Living life as an Olsen twin and as Co-Presidents of the Olsen Twin empire can have twists and turns but can be very beneficial. As you look at how the Olsen twins, Mary-Kate and Ashley, have built their brand, one will see that it has been many years of hard work and smart moves to keep the brand image in the public eye. If you don’t know who the Olsen Twins are, then visit Hulu.com to checkout the video about them and their branding.

20040209_rnn_a11_036-olsen-twins2Since they were babies, Mary-Kate and Ashley have been building a brand that has lasted through the young years in Hollywood to the teen years which is a rarity. Many childhood stars have experienced problems when transitioning from being a childhood star to a teen star and then on to an adult star. Now that the Olsen twins are adults, they still have proven that their brand identity is very strong. Part of the ways they have branded themselves is by having recognizable products such as clothing line, DVD videos, accessories, and many more items.

When it comes to branding your business, how have you made your business standout from the rest? What lessons can you learn from their success in branding their business? Checkout the list below and feel free to share your own views about what lessons can be learned from the Olsen Twins branding machine.

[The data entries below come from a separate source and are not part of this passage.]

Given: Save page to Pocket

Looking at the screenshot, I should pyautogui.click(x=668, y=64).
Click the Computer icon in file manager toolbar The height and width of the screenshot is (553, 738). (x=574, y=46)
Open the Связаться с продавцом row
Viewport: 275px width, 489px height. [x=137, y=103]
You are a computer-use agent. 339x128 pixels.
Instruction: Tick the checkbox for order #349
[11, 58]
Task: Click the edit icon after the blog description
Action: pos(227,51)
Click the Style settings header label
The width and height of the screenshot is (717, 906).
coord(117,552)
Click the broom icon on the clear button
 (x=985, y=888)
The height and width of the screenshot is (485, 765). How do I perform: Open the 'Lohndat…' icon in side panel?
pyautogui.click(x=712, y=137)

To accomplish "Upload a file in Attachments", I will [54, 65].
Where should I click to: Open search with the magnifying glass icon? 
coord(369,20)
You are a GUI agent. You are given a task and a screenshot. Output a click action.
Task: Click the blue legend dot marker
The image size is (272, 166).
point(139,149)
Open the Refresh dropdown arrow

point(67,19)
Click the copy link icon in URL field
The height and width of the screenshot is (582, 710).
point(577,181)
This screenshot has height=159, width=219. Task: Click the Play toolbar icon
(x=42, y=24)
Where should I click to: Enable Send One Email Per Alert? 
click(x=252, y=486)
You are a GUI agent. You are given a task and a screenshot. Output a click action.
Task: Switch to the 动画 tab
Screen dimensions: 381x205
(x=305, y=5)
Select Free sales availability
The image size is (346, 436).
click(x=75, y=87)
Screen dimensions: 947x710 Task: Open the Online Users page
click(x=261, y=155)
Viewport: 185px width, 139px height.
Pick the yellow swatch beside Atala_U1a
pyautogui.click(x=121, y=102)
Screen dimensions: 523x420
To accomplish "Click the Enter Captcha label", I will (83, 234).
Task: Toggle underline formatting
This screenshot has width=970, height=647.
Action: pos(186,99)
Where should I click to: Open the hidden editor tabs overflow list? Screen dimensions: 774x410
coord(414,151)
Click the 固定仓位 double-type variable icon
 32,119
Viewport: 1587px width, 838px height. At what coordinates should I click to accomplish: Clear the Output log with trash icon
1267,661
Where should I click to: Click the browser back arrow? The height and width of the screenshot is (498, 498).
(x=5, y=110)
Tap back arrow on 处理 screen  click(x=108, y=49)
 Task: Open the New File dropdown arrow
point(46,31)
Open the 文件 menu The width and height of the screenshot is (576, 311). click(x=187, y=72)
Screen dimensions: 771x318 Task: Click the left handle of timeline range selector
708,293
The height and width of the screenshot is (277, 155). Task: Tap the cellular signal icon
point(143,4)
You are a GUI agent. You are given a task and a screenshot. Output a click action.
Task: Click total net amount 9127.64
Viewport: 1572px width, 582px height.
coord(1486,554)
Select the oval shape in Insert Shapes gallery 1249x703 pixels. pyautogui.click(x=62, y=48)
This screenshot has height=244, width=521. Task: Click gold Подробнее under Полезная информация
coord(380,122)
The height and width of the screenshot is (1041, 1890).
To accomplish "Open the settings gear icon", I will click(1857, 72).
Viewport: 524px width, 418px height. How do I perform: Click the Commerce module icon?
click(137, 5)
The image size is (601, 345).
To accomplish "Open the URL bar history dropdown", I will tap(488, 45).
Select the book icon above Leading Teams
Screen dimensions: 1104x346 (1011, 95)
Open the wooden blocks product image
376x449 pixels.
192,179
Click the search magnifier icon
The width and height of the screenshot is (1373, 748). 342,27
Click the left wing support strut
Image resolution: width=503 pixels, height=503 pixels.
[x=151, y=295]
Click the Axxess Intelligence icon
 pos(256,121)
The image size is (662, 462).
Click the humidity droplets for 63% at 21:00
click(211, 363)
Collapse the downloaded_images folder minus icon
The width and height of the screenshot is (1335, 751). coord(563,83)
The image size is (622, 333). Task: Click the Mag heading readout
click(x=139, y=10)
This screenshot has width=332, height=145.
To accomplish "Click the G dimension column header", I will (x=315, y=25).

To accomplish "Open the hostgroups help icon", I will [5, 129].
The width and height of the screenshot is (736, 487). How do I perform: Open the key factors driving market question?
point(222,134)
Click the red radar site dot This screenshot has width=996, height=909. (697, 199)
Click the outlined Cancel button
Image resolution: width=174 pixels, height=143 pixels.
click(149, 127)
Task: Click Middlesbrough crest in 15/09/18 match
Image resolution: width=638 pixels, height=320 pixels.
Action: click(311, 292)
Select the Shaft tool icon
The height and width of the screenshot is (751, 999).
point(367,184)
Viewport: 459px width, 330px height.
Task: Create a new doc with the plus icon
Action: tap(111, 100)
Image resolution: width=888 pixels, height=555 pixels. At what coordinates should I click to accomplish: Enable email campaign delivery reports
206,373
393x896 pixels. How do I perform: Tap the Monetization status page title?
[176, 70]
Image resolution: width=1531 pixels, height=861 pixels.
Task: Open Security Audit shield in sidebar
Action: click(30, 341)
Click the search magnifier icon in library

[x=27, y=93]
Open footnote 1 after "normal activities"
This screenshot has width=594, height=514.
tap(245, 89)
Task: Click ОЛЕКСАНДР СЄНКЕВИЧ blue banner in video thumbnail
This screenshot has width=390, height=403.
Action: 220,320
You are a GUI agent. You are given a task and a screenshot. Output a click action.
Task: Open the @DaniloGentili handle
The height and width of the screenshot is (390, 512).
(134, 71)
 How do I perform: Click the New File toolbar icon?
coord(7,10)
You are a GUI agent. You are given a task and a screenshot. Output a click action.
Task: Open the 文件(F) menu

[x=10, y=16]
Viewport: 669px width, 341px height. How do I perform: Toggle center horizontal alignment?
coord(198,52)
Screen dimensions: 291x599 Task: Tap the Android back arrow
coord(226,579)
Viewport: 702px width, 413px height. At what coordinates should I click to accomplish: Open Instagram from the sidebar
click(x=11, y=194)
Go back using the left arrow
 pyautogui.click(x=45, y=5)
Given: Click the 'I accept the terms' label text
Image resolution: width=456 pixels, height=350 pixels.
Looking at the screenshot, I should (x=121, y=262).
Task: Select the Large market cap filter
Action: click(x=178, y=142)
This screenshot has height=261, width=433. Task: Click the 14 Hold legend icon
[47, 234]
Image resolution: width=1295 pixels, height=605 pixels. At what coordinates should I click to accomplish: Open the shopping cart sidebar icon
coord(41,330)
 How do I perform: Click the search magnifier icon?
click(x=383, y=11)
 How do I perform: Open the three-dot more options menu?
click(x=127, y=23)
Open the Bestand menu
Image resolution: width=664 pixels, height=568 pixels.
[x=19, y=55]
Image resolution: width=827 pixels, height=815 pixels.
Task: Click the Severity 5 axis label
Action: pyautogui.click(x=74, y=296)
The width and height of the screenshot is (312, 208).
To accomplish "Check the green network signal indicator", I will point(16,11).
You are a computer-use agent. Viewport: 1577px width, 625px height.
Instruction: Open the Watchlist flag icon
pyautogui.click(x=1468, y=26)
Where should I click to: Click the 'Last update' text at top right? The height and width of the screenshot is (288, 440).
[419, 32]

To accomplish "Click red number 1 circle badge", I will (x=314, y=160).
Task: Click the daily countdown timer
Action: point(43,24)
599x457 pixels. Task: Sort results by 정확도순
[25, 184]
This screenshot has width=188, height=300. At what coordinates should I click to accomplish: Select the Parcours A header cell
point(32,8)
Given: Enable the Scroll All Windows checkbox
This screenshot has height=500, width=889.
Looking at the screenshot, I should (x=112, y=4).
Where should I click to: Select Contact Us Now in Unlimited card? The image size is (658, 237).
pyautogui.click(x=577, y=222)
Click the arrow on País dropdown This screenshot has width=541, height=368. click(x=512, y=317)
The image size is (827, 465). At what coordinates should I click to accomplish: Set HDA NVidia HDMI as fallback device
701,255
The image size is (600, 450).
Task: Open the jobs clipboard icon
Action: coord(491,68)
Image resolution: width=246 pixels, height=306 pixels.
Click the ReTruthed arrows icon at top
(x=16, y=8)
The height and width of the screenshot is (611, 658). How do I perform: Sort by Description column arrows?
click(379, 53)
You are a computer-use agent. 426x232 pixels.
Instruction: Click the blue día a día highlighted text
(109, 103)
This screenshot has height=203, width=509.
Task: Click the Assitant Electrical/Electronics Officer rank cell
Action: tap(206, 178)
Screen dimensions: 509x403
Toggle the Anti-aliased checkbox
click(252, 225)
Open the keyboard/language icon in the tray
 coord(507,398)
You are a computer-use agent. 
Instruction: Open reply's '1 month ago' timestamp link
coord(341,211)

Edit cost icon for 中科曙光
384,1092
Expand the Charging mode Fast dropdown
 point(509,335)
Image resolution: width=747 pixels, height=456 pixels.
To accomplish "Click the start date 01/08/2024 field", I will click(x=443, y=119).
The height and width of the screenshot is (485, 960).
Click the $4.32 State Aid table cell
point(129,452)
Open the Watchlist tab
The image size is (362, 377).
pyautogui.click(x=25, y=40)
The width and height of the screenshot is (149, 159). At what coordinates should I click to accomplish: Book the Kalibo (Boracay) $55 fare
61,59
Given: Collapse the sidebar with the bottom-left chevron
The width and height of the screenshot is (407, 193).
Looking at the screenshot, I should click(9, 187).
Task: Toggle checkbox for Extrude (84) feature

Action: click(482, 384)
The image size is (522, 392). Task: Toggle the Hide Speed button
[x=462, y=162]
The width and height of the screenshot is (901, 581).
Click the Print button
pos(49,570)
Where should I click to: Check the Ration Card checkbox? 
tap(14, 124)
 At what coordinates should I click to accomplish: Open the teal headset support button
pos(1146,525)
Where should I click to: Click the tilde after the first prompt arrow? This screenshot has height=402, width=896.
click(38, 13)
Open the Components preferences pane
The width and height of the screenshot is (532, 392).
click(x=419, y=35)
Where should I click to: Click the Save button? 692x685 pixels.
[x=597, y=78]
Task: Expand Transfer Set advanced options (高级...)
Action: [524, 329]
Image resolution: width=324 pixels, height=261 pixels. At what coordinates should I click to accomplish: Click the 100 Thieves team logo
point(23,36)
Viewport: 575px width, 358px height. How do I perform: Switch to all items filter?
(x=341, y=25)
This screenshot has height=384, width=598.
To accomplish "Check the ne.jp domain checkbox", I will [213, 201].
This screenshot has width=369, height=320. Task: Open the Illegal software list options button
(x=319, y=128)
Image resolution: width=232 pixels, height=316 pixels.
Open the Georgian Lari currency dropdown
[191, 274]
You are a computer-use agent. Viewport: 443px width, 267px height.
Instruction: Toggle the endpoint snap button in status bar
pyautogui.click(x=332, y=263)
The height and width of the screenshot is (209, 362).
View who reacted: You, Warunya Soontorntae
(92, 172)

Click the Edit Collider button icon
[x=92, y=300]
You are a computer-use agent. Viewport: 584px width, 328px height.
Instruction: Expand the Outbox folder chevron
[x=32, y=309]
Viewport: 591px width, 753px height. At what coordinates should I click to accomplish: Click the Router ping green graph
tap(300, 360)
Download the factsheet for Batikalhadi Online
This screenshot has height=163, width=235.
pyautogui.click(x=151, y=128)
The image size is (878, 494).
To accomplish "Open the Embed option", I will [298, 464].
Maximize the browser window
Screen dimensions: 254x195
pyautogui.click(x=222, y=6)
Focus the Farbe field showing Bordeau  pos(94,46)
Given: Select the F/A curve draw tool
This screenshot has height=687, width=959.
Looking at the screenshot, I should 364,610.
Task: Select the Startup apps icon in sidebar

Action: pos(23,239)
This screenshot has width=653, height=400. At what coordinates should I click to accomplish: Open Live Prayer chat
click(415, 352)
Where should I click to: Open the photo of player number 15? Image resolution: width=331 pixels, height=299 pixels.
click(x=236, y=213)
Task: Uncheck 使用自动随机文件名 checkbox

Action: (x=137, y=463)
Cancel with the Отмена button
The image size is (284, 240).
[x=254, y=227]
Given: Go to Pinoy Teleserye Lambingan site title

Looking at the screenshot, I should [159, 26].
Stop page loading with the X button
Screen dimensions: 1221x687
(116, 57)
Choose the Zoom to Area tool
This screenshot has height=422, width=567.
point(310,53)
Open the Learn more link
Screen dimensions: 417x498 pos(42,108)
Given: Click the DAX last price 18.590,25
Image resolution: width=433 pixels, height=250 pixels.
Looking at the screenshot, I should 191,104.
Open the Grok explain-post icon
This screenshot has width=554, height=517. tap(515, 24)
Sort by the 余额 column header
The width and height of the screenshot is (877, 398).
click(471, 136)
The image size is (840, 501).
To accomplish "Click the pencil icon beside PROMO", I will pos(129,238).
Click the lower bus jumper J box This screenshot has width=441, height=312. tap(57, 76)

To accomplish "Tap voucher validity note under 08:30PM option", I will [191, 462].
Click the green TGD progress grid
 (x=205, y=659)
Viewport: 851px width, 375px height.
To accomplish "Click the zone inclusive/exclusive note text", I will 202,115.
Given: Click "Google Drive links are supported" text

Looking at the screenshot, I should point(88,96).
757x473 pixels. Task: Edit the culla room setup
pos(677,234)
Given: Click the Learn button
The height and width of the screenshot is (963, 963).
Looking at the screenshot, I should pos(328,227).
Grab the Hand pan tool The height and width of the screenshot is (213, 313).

  • Continuously makeover your brand over time but keep a consistent central theme.
  • Don’t stop growing your brand when you hit a roadblock.
  • Understand all aspects of your business branding so that you will know what needs to be done to renew the brand occasionally.
  • Take chances to grow your brand in new directions that may seem strange.
  • Be prepared for growth when you rebrand.
  • Don’t be afraid to protect your brand from competitors.
  • Make sure that you manage your brand’s reputation online and offline.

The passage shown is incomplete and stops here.